━━ GIVEN TEXT

Hotel Dusk: Room 215

Hotel Dusk is more than just a game. It is billed by its creators as a mystery novel that you interact with. More than that, it is near to the epitome of the interactive narrative. The story comes to one of several possible outcomes, some which are considered “good” and some which are considered a failure.

The Game and the Novella

The game is not that complex in design. Like most hand held games it has a simple interface. A player/reader uses the DS stylus like a finger, solving some fairly intuitive and clever puzzles which seems to be a hallmark of recent Nintendo outings. Aside from the roaming and puzzles, the game requires some deductive reasoning as well, figuring out who or what is really going on in the Hotel. This is a high level of autonomy for a standard narrative, and is somewhat refreshing when compared to this story minus the interactive aspects.

Like most novellas, or any piece of conventional literature, there is some heavy-handed foreshadowing and often times the main character asks questions of people that you might not have thought to ask. He also might see or not see something you may or may not have. While this makes the game feel pushed, as the developer and writer points things out for you, this is exactly what would happen in a real book, and is perhaps a failing to be addressed in future titles.

Plot and Character

Hotel Dusk is populated by a bunch of shady characters. Each of them has something that they are hiding and eventually the protagonist gets to the root of it. Miraculously, almost all of these side stories are intertwined, which drives forward a primary plot arch. While perhaps too convenient, this central arch would not be served by irrelevant plot lines.

The main character is one Kyle Hyde, a former police detective who is proud of his name, but who is running from his past. His partner on the New York Police Department, Det. Brian Bradley, went crooked and Kyle confronted and then shot him. Though presumed dead, Bradley’s corpse was never recovered. In the back of Kyle’s mind, he regrets shooting Bradley and is convinced there were extenuating circumstances to the case. Kyle is now a salesman for an enigmatic man named Ed, whom he sends out to do jobs to find things that have gone missing while he sells his various wares. Kyle was sent to Hotel Dusk to find specific items and as it would turn out, to unravel the mystery behind everything.

Kyle Hyde: Gay Hero? – Arguments in Favor

It has become almost standard procedure to ponder over the sexuality of video game characters. Some web sites have gone so far as to list out homosexual, bisexual, or otherwise ambiguous characters from games. I am surprised that in all the press, reception, and reviews of this game thus far, Kyle has not yet been labeled as gay.

As for arguments in favor of this, the first, most obvious one is that Kyle is a man presumably in his late 30’s, who is unmarried. No mention is given to a previous wife, and he makes it clear from his lifestyle of roaming around the country, that he is not attached to anyone. Secondly, Kyle expresses very little interest in women. He is presented by three women who are attractive, single, and all of whom express some interest in him, yet he reacts either with disdain, apathy, or oblique interest in some other thing. The first woman is Rachel. She is Ed’s secretary and is depicted as being a beautiful girl who incessantly flirts with Kyle over the phone. He deflects every one of her advances and despite her calling him “sweetie” repeatedly, he treats her as more of a nuisance or colleague.

━━━━
━━ GIVEN RECORDS

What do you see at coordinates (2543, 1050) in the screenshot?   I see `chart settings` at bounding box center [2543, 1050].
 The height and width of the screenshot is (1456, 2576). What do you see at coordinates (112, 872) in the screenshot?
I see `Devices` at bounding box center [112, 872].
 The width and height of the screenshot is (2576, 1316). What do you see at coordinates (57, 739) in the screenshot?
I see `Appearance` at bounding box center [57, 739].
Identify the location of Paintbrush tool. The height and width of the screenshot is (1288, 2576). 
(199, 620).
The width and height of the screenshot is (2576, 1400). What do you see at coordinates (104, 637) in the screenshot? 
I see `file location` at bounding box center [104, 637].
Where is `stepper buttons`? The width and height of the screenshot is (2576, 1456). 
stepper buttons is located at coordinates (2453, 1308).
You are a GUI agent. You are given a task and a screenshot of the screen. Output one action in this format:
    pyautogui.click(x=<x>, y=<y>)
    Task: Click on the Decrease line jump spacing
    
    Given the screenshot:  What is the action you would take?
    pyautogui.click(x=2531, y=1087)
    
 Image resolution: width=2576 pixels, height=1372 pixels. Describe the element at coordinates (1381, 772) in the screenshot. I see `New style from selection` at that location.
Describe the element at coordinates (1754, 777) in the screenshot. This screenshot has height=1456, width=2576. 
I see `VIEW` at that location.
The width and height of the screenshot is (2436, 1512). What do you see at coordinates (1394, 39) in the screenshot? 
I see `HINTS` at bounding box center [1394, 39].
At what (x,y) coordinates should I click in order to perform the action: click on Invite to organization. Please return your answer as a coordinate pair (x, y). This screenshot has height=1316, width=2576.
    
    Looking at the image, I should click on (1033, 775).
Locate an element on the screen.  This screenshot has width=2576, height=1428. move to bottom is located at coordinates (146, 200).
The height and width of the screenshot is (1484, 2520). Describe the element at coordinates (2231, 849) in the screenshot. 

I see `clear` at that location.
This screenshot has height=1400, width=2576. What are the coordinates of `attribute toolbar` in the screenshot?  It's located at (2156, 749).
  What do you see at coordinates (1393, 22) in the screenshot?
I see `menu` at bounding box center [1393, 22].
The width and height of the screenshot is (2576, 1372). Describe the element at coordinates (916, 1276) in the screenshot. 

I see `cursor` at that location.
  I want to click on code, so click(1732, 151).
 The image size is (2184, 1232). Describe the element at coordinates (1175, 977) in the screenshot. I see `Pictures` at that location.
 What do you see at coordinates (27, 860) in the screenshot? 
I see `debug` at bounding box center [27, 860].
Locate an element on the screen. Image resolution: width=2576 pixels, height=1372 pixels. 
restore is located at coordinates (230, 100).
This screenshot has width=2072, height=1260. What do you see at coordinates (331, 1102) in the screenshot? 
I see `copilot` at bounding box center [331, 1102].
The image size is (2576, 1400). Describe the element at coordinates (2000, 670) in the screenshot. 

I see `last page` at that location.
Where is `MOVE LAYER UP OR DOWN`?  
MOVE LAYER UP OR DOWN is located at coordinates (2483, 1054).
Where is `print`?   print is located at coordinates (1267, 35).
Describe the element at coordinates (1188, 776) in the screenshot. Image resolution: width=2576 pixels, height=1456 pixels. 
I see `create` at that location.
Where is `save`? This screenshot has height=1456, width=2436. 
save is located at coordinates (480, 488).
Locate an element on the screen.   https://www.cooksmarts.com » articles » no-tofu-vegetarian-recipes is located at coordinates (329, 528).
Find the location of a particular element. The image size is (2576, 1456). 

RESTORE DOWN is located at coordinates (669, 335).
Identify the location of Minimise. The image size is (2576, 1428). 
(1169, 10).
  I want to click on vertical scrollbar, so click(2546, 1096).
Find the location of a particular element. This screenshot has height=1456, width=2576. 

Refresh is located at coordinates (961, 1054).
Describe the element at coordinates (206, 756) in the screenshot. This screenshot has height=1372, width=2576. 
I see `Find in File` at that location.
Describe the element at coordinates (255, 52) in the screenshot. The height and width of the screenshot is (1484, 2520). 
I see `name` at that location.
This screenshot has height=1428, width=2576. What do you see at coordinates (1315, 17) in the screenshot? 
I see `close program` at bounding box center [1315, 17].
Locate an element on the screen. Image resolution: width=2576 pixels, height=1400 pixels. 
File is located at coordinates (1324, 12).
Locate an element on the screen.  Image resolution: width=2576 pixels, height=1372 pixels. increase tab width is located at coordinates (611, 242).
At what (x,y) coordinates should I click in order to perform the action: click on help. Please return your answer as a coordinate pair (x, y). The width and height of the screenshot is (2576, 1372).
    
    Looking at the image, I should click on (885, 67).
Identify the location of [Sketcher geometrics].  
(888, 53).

━━━━

SET TASKS:
• a. According to the Hotel Dusk review, what was Kyle Hyde's job before he became a salesman?
• b. Name every character the Hotel Dusk review identifies by name.
Base your answers only on the text about Hotel Dusk, not on the records.

THE SOLUTIONS:
• a. He was a police detective with the New York Police Department.

• b. Kyle Hyde, Det. Brian Bradley, Ed, Rachel